Reading and Thinking, Or Not?

How much thinking do you like to do when you read? I would suppose that if you read a lot of non-fiction, then you do quite a bit of thinking while reading. But I wonder how different this is for fiction-lovers.

A reviewer of Crossing Values recently made an interesting comment on her blog. You can read the full review here, but the statement that sticks out is this: “As I posted my review on Amazon, there were many people that said they also wanted more from the story.  Could it be because we are so used to the mainstream movies, novels, and stories?”

When I was young and my access to books was more limited, I read every word on every page. Well, okay, probably even then I skipped the acknowledgement pages (click here for why I do not include acknowledgement pages in my books). But every other page in the book was consumed, frequently more than once.

But these days, considering I maintain a very busy schedule including a part-time job, three children, and a writing career, I often skip parts I deem unnecessary. What parts are those? Well, I suppose I could best summarize them as the parts that go into too much detail.

Description is one area that frequently gets skimmed. The guy is tall and cute. Got it. My imagination takes care of filling in the blanks on what it considers tall and cute. You want to give him one identifying aspect? Awesome. I tend to grab it and move on.

He walked into the dining room. Got it. Again, my imagination tends to take over and I tend to skip down to the next paragraph.

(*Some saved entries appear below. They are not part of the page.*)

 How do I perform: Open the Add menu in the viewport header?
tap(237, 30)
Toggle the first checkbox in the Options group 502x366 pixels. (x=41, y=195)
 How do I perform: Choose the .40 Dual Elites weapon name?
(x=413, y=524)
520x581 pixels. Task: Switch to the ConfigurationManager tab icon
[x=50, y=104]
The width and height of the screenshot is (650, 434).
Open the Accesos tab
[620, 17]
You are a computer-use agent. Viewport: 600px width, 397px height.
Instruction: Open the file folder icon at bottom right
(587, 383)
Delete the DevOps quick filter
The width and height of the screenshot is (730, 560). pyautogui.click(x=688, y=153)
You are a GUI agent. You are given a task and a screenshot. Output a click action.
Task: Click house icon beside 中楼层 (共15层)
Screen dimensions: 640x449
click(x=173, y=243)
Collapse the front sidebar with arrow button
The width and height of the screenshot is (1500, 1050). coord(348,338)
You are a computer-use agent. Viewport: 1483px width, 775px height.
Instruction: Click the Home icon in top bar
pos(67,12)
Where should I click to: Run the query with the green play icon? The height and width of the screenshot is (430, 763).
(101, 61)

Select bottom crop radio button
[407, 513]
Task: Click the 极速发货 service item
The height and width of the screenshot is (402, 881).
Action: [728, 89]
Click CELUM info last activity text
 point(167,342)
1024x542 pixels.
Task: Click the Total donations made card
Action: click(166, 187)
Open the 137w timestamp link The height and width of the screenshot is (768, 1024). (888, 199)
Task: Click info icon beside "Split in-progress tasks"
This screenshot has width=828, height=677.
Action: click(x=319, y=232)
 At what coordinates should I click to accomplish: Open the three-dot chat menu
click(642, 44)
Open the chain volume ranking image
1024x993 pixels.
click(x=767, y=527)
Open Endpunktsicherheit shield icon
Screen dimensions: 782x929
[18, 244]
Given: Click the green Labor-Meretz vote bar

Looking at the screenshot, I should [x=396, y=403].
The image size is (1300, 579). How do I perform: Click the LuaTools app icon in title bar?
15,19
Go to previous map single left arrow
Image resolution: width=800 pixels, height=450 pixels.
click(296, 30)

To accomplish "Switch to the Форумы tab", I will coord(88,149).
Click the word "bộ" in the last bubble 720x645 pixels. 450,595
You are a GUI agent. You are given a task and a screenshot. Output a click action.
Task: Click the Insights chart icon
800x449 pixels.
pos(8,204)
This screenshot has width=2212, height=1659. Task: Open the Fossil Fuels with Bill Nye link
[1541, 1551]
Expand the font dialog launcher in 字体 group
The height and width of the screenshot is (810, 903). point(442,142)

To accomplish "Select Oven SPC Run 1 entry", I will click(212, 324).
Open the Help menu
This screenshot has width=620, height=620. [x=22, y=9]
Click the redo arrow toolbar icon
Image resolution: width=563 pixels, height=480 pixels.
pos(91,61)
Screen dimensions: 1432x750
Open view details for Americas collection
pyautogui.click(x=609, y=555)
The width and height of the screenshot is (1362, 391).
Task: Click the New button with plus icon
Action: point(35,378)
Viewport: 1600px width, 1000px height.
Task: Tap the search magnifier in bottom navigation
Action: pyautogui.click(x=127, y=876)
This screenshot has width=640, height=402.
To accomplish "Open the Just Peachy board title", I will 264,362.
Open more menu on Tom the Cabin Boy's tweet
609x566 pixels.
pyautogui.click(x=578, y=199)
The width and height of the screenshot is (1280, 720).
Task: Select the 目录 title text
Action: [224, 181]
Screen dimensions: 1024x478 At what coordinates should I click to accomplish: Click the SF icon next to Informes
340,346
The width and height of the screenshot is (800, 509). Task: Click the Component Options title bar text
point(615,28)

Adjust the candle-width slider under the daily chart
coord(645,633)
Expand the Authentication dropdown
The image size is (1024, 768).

Another detail that drives me crazy is when authors go too far in explanations on why someone behaves or thinks a particular way. For example, I may need to know that the woman of your story hates dogs because she was terrorized by her neighbor’s pet as a child. I do not need to know that it scared her and she had bad dreams at night. I can figure that part out on my own as that’s the natural consequence for most people.

But that’s just me. One of my dearest friends absolutely loves a particular modern author because he takes time to describe in great detail the scenes in his novel.

I skip those pages. She is satisfied in them.

And that’s okay.

What about you? Do you love great description and want to be told every little thing? Or do you prefer the bare bones information and let your mind take care of the rest?